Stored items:
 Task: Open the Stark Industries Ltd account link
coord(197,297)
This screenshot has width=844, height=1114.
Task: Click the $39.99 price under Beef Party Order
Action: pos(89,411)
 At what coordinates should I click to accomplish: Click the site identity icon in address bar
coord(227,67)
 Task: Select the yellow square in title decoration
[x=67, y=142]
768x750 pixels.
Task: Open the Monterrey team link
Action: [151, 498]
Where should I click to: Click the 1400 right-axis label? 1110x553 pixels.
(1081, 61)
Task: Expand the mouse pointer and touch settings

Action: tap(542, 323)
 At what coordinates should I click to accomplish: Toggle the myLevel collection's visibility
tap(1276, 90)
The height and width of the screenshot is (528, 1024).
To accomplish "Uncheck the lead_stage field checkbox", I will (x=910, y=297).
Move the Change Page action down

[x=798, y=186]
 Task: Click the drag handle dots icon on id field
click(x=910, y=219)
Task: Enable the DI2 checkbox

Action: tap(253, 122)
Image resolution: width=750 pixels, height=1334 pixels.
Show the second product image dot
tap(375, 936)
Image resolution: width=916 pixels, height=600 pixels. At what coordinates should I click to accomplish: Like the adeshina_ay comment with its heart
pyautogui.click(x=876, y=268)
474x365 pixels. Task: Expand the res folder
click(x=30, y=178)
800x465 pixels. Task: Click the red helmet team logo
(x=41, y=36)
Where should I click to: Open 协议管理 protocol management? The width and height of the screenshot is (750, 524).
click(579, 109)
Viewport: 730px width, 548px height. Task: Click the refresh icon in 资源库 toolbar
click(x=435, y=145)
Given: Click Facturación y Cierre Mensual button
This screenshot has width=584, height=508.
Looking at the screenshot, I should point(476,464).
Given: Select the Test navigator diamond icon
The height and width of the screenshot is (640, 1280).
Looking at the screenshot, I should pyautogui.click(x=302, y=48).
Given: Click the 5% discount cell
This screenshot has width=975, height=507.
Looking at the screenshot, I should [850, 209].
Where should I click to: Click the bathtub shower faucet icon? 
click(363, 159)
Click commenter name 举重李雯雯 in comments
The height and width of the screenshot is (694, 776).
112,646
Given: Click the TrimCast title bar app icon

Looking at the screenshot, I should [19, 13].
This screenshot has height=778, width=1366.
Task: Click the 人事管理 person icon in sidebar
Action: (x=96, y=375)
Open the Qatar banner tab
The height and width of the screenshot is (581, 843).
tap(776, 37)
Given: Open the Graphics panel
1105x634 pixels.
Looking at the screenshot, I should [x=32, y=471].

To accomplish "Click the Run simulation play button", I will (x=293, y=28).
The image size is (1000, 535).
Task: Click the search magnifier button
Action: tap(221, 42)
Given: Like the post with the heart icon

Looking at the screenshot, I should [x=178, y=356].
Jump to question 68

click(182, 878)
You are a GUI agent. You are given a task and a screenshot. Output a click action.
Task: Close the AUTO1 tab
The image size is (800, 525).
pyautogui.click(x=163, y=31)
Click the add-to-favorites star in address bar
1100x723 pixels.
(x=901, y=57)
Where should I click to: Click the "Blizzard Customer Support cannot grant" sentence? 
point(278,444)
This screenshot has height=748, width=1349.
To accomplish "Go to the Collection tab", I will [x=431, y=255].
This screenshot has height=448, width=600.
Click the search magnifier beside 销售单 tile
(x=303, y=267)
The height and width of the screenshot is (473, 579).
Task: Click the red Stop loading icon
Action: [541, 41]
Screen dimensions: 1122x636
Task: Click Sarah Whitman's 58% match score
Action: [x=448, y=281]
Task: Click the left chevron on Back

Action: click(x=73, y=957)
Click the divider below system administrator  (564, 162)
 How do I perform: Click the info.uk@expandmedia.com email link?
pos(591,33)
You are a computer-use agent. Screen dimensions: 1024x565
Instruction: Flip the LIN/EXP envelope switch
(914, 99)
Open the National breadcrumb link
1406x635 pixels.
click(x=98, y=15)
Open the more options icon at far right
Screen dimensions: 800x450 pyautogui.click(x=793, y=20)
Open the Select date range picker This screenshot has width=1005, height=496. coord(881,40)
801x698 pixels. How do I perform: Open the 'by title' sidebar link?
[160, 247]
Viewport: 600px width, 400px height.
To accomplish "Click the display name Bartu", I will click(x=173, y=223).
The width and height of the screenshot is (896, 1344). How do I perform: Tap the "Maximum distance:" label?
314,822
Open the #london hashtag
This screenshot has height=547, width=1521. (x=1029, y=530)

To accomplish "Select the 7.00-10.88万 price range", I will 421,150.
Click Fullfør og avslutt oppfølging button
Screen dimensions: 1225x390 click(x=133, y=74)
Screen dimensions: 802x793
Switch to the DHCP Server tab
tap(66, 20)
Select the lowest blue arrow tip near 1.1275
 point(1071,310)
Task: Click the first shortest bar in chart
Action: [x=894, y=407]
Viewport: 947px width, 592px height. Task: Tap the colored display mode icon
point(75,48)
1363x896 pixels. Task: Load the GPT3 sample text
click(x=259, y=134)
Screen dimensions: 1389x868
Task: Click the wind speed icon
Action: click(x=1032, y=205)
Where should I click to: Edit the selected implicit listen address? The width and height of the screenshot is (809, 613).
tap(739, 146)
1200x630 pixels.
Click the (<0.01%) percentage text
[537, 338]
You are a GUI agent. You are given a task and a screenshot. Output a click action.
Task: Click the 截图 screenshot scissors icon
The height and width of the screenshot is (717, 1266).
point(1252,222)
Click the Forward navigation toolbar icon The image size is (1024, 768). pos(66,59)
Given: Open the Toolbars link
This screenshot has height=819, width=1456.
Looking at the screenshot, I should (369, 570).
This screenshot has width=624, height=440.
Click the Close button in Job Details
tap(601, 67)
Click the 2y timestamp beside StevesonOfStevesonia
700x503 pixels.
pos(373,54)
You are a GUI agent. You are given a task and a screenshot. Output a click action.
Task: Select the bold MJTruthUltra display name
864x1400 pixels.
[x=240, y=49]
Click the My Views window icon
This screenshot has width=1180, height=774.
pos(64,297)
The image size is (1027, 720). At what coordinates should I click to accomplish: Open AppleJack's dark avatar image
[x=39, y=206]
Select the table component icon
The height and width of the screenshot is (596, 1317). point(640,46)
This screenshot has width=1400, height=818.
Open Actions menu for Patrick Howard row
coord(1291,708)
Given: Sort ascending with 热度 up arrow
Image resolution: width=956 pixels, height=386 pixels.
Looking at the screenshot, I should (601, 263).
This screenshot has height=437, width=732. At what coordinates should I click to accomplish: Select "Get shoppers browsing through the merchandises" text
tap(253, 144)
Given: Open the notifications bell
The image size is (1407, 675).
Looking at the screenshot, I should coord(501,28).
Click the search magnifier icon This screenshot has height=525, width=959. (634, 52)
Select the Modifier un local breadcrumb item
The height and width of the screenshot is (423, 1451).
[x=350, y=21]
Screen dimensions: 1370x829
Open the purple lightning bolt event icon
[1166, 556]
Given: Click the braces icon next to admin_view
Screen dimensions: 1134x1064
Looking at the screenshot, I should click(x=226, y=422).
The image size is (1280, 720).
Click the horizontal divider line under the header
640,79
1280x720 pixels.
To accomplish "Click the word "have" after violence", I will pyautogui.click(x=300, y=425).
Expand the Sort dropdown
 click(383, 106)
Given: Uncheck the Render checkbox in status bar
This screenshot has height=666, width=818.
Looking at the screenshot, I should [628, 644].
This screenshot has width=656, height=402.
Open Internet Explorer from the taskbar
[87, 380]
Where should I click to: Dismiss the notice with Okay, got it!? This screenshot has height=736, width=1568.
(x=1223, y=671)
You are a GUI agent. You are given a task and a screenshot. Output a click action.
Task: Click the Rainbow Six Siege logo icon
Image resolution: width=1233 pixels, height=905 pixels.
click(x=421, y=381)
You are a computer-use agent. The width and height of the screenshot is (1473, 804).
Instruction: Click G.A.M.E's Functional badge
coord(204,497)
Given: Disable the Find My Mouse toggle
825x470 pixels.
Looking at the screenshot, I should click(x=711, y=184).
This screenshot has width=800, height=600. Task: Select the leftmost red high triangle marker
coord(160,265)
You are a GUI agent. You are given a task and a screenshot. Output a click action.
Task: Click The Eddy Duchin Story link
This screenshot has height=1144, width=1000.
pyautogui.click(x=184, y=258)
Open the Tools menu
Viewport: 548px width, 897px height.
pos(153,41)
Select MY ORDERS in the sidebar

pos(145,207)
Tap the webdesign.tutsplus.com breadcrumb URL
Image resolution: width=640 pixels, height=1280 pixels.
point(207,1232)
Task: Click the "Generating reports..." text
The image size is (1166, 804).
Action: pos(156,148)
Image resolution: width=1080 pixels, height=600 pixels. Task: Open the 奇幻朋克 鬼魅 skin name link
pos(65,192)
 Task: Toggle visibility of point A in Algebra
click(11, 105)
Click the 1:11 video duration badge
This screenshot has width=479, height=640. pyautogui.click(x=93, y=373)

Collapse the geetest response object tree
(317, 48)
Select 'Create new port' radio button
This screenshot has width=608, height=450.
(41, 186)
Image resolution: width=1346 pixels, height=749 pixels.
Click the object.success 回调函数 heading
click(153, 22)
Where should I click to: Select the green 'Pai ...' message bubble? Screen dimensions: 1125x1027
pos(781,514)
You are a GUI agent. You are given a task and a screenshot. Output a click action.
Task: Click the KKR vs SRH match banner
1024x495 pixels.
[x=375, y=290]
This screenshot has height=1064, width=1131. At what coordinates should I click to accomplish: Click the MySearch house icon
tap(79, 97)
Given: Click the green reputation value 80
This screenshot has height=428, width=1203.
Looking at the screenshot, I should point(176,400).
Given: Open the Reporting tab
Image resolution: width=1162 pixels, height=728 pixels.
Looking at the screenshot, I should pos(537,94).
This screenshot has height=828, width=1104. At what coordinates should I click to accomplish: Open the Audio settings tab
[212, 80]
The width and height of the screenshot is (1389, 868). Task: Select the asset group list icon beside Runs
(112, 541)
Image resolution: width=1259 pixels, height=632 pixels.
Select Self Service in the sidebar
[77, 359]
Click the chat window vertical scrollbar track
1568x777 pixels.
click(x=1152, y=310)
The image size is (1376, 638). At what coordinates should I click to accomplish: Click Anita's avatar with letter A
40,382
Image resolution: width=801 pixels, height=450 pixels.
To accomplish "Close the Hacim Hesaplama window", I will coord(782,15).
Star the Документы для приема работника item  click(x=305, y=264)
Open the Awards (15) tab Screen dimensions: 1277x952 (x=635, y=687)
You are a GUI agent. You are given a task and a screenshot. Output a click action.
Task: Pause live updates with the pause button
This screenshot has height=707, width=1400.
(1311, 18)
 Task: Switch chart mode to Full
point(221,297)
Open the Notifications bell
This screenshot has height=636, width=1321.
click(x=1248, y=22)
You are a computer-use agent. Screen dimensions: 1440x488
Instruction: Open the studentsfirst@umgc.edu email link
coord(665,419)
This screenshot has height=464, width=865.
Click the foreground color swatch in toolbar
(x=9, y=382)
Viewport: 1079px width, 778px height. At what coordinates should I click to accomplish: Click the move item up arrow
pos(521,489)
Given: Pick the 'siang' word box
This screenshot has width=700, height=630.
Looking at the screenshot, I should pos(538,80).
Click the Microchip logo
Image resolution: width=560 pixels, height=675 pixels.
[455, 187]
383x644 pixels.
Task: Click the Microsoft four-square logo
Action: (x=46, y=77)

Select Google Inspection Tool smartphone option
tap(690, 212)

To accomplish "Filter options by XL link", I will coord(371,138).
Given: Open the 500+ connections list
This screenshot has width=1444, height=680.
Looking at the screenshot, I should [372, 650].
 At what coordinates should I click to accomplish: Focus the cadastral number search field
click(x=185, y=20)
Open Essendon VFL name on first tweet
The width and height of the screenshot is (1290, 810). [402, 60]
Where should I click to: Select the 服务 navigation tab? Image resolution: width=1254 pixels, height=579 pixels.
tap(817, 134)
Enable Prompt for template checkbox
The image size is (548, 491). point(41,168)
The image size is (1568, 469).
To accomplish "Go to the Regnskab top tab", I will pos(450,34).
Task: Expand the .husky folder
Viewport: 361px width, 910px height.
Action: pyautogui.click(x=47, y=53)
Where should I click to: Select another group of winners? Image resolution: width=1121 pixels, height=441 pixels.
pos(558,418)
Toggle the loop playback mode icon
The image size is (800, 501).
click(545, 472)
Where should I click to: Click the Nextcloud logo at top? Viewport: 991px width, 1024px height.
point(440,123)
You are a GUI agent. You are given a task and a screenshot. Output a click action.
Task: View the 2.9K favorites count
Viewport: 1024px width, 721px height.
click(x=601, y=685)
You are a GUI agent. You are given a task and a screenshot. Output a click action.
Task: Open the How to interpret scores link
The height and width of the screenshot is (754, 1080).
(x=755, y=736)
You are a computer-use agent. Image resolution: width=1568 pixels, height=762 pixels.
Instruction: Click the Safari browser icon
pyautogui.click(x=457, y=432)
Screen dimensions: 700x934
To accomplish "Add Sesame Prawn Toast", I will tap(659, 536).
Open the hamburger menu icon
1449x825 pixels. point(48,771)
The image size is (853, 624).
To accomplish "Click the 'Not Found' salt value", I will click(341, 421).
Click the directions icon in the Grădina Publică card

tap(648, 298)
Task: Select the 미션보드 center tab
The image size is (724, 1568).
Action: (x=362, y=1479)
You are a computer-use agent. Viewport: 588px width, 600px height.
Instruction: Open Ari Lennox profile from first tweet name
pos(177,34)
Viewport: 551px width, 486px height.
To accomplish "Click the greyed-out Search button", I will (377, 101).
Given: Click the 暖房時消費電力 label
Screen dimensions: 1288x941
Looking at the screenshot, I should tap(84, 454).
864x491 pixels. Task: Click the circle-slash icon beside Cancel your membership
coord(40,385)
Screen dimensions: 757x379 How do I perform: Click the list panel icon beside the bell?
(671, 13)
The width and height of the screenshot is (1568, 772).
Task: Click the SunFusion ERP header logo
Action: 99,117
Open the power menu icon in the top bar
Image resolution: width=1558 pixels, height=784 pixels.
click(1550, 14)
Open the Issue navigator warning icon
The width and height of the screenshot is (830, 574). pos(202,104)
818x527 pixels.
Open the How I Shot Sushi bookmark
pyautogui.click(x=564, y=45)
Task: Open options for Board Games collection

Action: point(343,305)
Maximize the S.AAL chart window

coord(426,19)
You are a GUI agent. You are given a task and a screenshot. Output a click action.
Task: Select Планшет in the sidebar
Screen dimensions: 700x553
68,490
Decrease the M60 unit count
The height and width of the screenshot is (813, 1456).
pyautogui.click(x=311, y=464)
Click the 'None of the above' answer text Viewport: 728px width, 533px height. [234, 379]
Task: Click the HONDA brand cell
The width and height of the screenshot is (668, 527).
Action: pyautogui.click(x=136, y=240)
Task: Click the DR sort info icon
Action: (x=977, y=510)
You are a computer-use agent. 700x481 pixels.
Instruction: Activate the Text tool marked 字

▶ _EXERCISE GOAL_: Go line by line through the data above and report each one that holds the string "word".

▶ _RESULT FOR THIS TASK_:
To accomplish "Click the word "have" after violence", I will pyautogui.click(x=300, y=425).
Given: Pick the 'siang' word box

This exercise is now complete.